Canadian ex-prime minister sees bitcoin as possible reserve currency

The US dollar must fear for its role as international reserve currency, says former Canadian Prime Minister Stephen Harper. He names the euro, yuan and bitcoin as possible reserve currencies.

The discussion about whether the U.S. dollar can still hold its own as the undisputed international reserve currency in the medium term has a new prominent contender in the person of Canada’s former Prime Minister Stephen Harper. The politician, known as an economic conservative, said the U.S. dollar is in a downtrend. But with the euro, yuan and bitcoin, he said alternatives are available as reserve currencies. Harper, who led the G-7 nation of Canada for ten years, made his comments at an investor conference. Harper is not alone in his thoughts on the possible changing of the guard of the U.S. dollar. Most recently, for example, Morgan Stanley’s chief strategist, Ruchir Sharma, formulated similar theses in a highly regarded editorial for the Financial Times.

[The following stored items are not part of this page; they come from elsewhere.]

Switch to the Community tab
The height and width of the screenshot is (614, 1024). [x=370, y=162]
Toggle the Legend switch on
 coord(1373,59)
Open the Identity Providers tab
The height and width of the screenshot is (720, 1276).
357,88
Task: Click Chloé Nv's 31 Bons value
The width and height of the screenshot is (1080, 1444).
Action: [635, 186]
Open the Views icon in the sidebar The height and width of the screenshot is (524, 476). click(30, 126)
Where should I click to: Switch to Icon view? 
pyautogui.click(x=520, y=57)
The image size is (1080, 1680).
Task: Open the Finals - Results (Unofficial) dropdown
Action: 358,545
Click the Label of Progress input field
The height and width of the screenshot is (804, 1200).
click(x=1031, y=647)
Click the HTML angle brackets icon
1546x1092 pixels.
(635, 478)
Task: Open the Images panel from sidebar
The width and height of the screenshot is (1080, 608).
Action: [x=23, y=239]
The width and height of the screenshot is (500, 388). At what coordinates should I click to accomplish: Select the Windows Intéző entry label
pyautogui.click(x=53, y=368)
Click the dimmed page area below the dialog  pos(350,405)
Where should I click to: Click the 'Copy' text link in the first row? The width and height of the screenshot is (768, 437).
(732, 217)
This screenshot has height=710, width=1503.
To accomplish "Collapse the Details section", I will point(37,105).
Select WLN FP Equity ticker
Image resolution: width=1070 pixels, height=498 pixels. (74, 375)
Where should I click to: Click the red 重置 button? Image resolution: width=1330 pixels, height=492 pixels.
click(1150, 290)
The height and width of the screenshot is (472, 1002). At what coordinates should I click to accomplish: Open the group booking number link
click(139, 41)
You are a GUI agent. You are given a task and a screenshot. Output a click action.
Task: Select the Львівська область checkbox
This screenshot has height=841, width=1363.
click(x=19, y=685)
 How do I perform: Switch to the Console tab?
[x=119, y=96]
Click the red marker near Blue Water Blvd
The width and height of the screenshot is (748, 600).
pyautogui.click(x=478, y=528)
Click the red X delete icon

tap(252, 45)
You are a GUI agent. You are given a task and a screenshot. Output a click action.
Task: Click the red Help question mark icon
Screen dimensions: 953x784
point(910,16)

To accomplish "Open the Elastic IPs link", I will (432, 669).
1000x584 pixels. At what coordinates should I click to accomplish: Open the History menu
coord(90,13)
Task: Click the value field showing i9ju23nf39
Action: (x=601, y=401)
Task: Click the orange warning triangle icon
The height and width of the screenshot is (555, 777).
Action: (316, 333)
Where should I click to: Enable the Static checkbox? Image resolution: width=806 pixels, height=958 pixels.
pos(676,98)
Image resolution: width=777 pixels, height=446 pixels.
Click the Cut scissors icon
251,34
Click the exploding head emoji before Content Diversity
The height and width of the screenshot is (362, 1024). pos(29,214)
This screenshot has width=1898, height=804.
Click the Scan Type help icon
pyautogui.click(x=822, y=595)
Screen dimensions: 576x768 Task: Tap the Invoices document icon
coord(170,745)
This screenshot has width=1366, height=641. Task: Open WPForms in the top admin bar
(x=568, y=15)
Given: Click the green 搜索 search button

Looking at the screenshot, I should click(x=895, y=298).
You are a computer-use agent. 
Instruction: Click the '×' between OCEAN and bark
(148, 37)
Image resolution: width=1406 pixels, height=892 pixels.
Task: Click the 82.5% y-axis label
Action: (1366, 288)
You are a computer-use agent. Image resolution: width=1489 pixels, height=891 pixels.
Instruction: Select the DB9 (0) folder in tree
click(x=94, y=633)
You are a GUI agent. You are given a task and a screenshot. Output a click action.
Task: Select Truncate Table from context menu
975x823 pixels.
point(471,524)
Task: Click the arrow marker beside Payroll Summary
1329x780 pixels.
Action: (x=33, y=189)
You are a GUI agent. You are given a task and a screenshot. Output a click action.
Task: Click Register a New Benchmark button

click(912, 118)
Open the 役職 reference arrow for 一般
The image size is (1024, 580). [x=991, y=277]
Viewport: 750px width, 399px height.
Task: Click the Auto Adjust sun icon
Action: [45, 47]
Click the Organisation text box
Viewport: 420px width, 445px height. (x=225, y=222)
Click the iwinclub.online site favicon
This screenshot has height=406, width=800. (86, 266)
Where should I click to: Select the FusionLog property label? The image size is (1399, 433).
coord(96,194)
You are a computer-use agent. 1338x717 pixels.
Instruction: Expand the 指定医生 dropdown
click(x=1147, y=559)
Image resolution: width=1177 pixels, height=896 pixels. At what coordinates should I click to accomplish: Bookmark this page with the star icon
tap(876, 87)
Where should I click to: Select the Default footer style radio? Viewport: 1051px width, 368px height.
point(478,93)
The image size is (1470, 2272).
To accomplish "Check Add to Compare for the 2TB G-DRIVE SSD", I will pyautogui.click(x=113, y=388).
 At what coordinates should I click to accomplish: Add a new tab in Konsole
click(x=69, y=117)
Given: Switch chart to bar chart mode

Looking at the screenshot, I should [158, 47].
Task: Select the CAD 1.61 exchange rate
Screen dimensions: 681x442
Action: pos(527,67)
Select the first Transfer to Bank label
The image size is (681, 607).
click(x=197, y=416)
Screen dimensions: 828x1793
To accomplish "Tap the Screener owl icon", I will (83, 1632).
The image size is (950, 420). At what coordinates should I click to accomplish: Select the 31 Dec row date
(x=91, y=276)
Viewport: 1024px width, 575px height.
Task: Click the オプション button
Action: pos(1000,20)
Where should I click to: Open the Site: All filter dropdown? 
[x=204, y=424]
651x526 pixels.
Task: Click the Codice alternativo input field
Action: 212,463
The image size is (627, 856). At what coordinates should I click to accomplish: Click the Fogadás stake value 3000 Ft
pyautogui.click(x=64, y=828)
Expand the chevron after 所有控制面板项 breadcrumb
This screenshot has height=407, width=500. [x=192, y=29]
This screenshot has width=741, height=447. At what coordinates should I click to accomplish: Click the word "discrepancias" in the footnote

Digital currencies on the rise – Canada’s Stephen Harper differentiates

Harper studied economics before his career and now stresses that the U.S. dollar, however, will retain a special role despite all the prophecies of doom as long as the U.S. does not turn into a “disaster.” The Chinese yuan suffers from “arbitrary” influences of the leadership in Beijing, and in the case of the euro, the long-lasting uncertainty about its true value is an obstacle to greater ambitions. But Harper also sees more and more people losing confidence in the U.S. dollar and looking for stores of value. That’s when gold and bitcoin come in handy, Harper says. Currencies need to serve three functions, he says: object of exchange, unit of account and store of value. Digital currencies could serve as a means of payment and a unit of account, but he doubts how Bitcoin would function as a store of value.

Based on these thoughts, Harper also commented on plans by central banks around the world to introduce government-backed digital currencies (CBDCs). As long as, say, an e-euro or e-yuan continues to have its primary role through the central bank of controlling inflation and ensuring price stability, CBDCs are probably inevitable, he said. But if there is a tendency toward “wild experimentation” and central banks change their role, there is a danger of government CBDCs, he said. He is concerned about reports that central banks with responsibility for a CBDC are moving toward becoming a kind of “normal bank,” losing the role of “financial monitor.”

Conclusion: Canada’s Interjection on Uncertainty about Global Reserve Currency

The “elder statesman” Harper (61) was known to be rather hostile to crypto in his role as Prime Minister for a little less than a decade. In that respect, the change of opinion is noteworthy and is getting a lot of attention in North American media. But his remarks leave a lot of wiggle room in terms of larger roles for Bitcoin; time and again, his deep-seated belief in the U.S. dollar shines through. But Harper can now be sure of being quoted whenever optimists trust Bitcoin to take on a leading role in the globalized world.